Please follow the tutorial step below

Follow the step below

1. Create IAM user and create IAM profile in your local

Then you enter user info

Next Permission

Add permission “AmazonS3FullAccess”

Next tag => Next => Review => Create User

Then It will give the password to login aws console

After login go to user and view your user information the find the tag “Security credentials” then create “Access Key”

After create it will alert you the “access key “ and “secret key”. I assume that you have install aws cli already.

Follow this link : https://docs.aws.amazon.com/cli/latest/userguide/getting-started-install.html

Then you need to configure profile in your computer

Type the command to configure

aws configure

Enter access key, secret key and region then done. When you done you can change your profile if you have many profile later to config. by default it take [default]. If you want to rename it just type the command to edit profile and edit.

vim ~/.aws/credentials

2. Create s3 bucket and apply policy and CORS rule

go to s3 bucket => Create Bucket

**Note: if you allow public access it is danger because you have allow all your content access from outside.

Enter bucket name then allow all public access (Unchecked block all public access)
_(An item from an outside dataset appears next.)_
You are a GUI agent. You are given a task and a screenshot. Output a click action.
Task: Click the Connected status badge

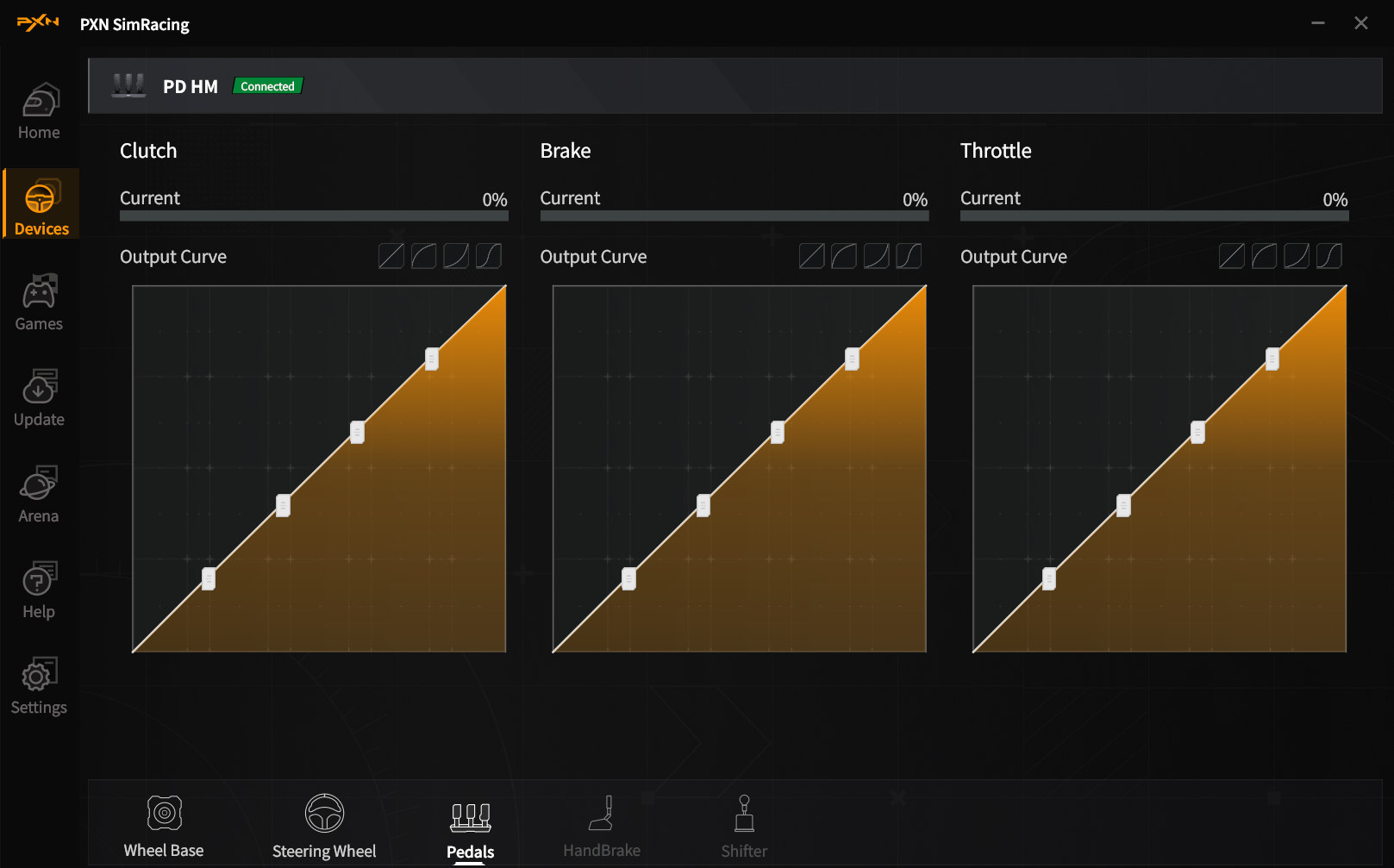click(x=267, y=86)
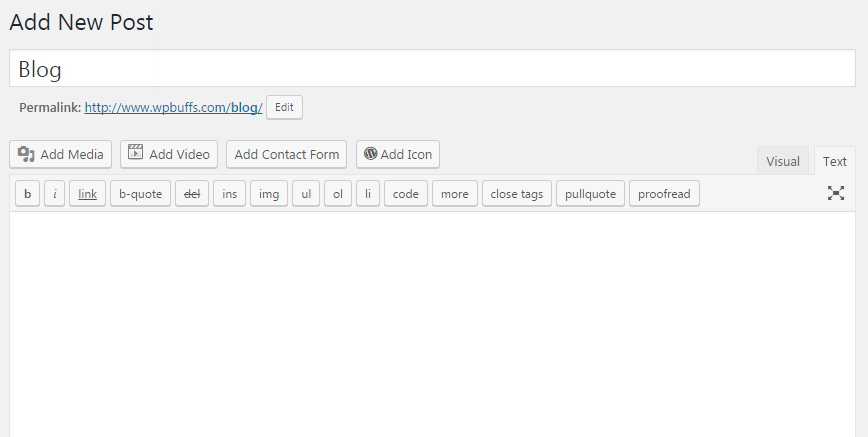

Then click “create bucket” after create already

Go to view your s3 bucket the click tab “Permission”

Edit bucket policy

{
“Version”: “2012–10–17”,
“Statement”: [
{
“Sid”: “PublicReadGetObject”,
“Effect”: “Allow”,
“Principal”: “*”,
“Action”: “s3:GetObject”,
“Resource”: “arn:aws:s3:::static-websitedemo/*”
}
]
}

Then scroll to below and edit CORS

[
{
“AllowedHeaders”: [
“*”
],
“AllowedMethods”: [
“PUT”,
“POST”,
“DELETE”,
“GET”
],
“AllowedOrigins”: [
“*”
],
“ExposeHeaders”: []
}
]

3. Enable s3 static website hosting

Go to tab “Properties” of your s3 bucket => scroll to bottom, edit and enable “static web hosting “

After edit you will see this

Select “Enable “ => input “index.html” => “Save change”
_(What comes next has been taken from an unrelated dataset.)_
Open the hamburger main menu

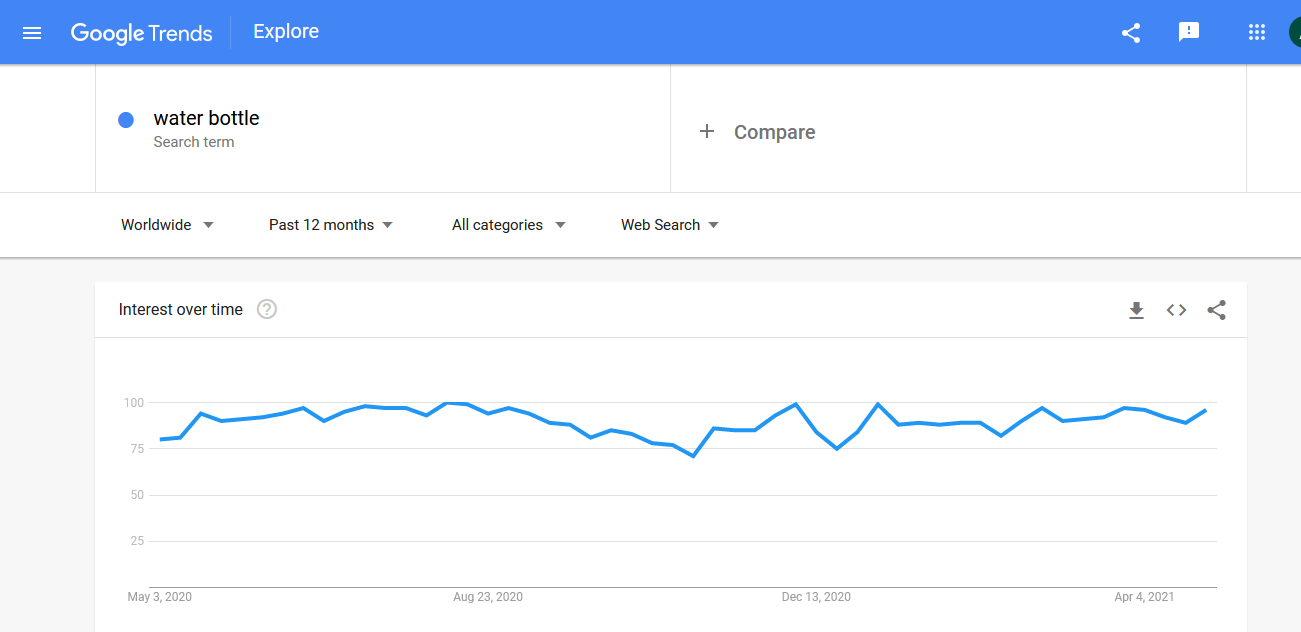point(32,32)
After save you will get the url of your website as below

but this URL isn’t working yet because you haven’t upload your code to s3

4. Upload your website to s3 bucket

Upload your code to s3 bucket by this command below

aws s3 cp {web_folder}/ s3://static-websitedemo — recursive — profile demo

Ex: aws s3 cp web/ s3://static-websitedemo — recursive — profile demo

Open terminal and go to your website directory, web is the project folder

➜ Desktop ls -la
total 16
drwxr-xr-x 4 kimly kimly 4096 ១ 24 14:30 .
drwxr-xr-x 34 kimly kimly 4096 ១ 24 14:30 ..
drwxrwxr-x 3 kimly kimly 4096 ១ 13 08:14 test
drwxrwxr-x 3 kimly kimly 4096 ១ 20 13:53 web

Type command

➜ Desktop aws s3 cp web/ s3://static-websitedemo — recursive — profile demo

After copy already you can visit the website

URL: http://static-websitedemo.s3-website-ap-southeast-1.amazonaws.com/

But it is not on that because the url is secure only http and that url cannot map with domain name so, you need to create cloudfront to map with your s3 bucket.

5. Create cloudfront distribution map to your s3 bucket

go to aws console => cloudfront => create distribution

you will see this form

Select you s3 bucket to map, then scroll to bottom update in setting

Then click “Create distribution”

After deploying is done you can visit the Cloudfront URL with ssl certificate. You also can map that URL with cname recode in dns management. It this context I use cloudflare for manage dns.

6. Create Cloudfront error response page

This point is really important because while you have deploy already, your static web page cannot reload by url, you will the permission denied page because S3 doesn’t understand route so, you need to create error response page to fix this issue.